Nor does the present case fit the third category of cases, in which a city refuses to enforce a law so as to protect its citizens from irreparable harm. The only harm caused here is a delay in the ability of same-sex couples to get married while the constitutional issue is being adjudicated. But that delay will occur whether or not we grant a writ of mandate against the city in this case. Put another way, local officials have no real power to marry same-sex couples, given the statutory prohibition against doing so. What was within their power, prior to our issuance of a stay, was to issue licenses of indeterminate legal status. The exercise of the court’s mandate power to preclude local officials from continuing this course of action, and voiding the licenses already issued, brings no irreparable harm to the individuals who have received or might receive such licenses.

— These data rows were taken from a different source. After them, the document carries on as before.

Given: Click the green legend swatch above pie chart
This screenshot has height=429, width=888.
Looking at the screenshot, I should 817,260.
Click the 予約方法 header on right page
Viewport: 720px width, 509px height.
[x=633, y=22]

In sum, the city advances no plausible reason why it had to disobey the statute in question. Even so, it might have been appropriate to have delayed the issuance of a writ of mandate against it until the underlying constitutional question had been adjudicated if, for example, the city had issued a single “test case” same-sex marriage license. But it went far beyond a test case. It issued thousands of these marriage licenses. As such, the city went well beyond making a preliminary determination of the statute’s unconstitutionality or performing an act that would bring the constitutional issue to the *1125courts. Rather, city officials drastically and repeatedly altered the status quo based on their constitutional determination, issuing a multitude of licenses that purported to have an independent legal effect, contrary to their ministerial duty and statutory obligation and prior to any judicial determination of the statute’s unconstitutionality. By such dramatic overreaching, these officials trespassed on a core judicial function of deciding the constitutionality of statutes and endowed the issue of their authority to disobey the statute with a life of its own, independent of the underlying constitutional issue. I therefore agree with the majority that a writ of mandate is rightly issued against the city and its officials in this case.
I reiterate what is clear in the majority opinion. Our holding in this case in no way expresses or implies a view on the underlying issue of the constitutionality of a statute prohibiting same-sex marriage. That issue will be addressed in the context of litigation in which the issue is properly raised. (See Goodridge v. Department of Pub. Health (2003) 440 Mass. 309 [798 N.E.2d 941].)
The above dictum does not apply when the Legislature has required that a governmental entity challenge an assertedly unconstitutional statute by means of declaratory relief. (See, e.g., Rev. & Tax. Code, § 538 [county assessor to challenge constitutionality of state revenue statute by requesting declaratory relief under Code Civ. Proc., § 1060].)